Время: три года после точки отсчета.
Как же быстро все в этой жизни меняется!
Только что Велесов холодел от страха перед всесильным и безжалостным Глебом Петровичем. Только что трясся в предвкушении провала аферы с «шишкиными».
Только что до него опаснейшим образом докапывался толстый паскудный рекламист, а прикормленный и обласканный Георгием Ивановичем молодой пачкун Оглоблин, столь замечательно изобразивший из себя академика Шишкина, подло бежал в неизвестные края, прихватив свою девку.
Все это действительно было только что.
Но было, да сплыло.
Сейчас Георгий Иванович Велесов находился в полнейшем шоколаде.
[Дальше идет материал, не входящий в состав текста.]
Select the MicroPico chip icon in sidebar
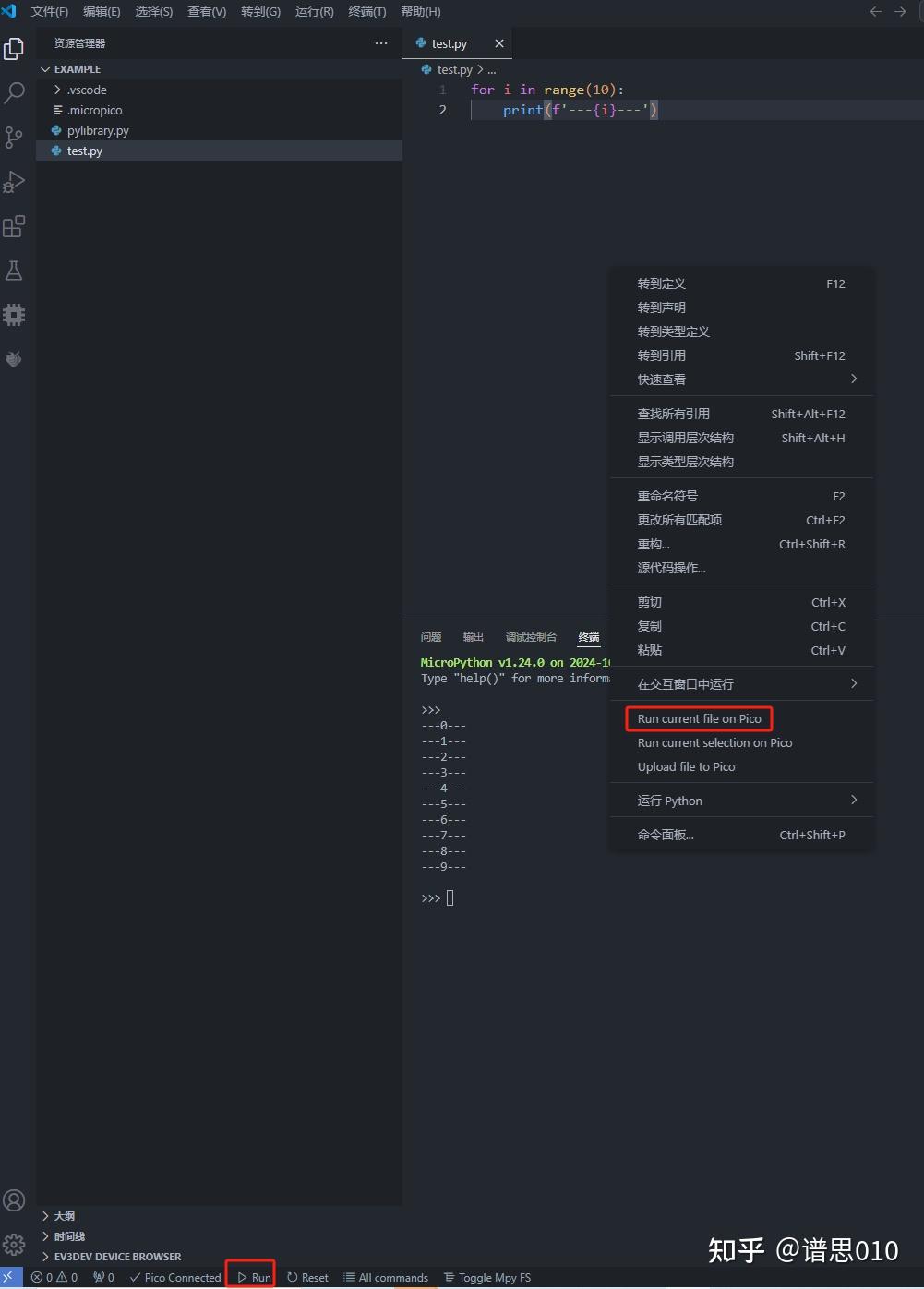The height and width of the screenshot is (1289, 924). click(x=14, y=315)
И перспективы у него – самые светлые.
Однако по порядку.
Перво-наперво – ситуация с мастерски исполненными Оглоблиным фуфелами. Казалось бы, ужасная ситуация: похоже, секрет фирмы вылез наружу. По крайней мере, Агуреев во время очередного разговора в грубой и презрительной форме отказался выплачивать оставшиеся суммы и, более того, потребовал вернуть ранее выплаченный задаток – сто «штук» «грина». Одно это уже могло стать фатальным для легкоуязвимого бизнеса Георгия Ивановича да и для его легкоуязвимого здоровья тоже.
Не успел Велесов пережить этот ужас, как нахлынул следующий.
Жорж позвонил своему страшному покровителю. А что оставалось делать? Кроме того, судя по реакции Агуреева, покровитель сам не сдюжил с хитрожопым Береславским – с чего бы иначе у шефа «Четверки» появилась крамольная информация о подделках? Звонил Велесов своему боссу с полным замиранием сердца, даже валидольчик предварительно пришлось принять. А ответил вовсе не Глеб Петрович. Точнее, ответила какая-то заплаканная дама, может, родственница, может, последняя любовь. Сообщила, что нет больше дорогого Глеба Петровича. Умер, так сказать, в расцвете лет: какой-то, скорее всего обкуренный, безумец выстрелил в ветерана во время его ежеутренней пробежки. И Глеб Петрович уже похоронен на Николо-Архангельском кладбище.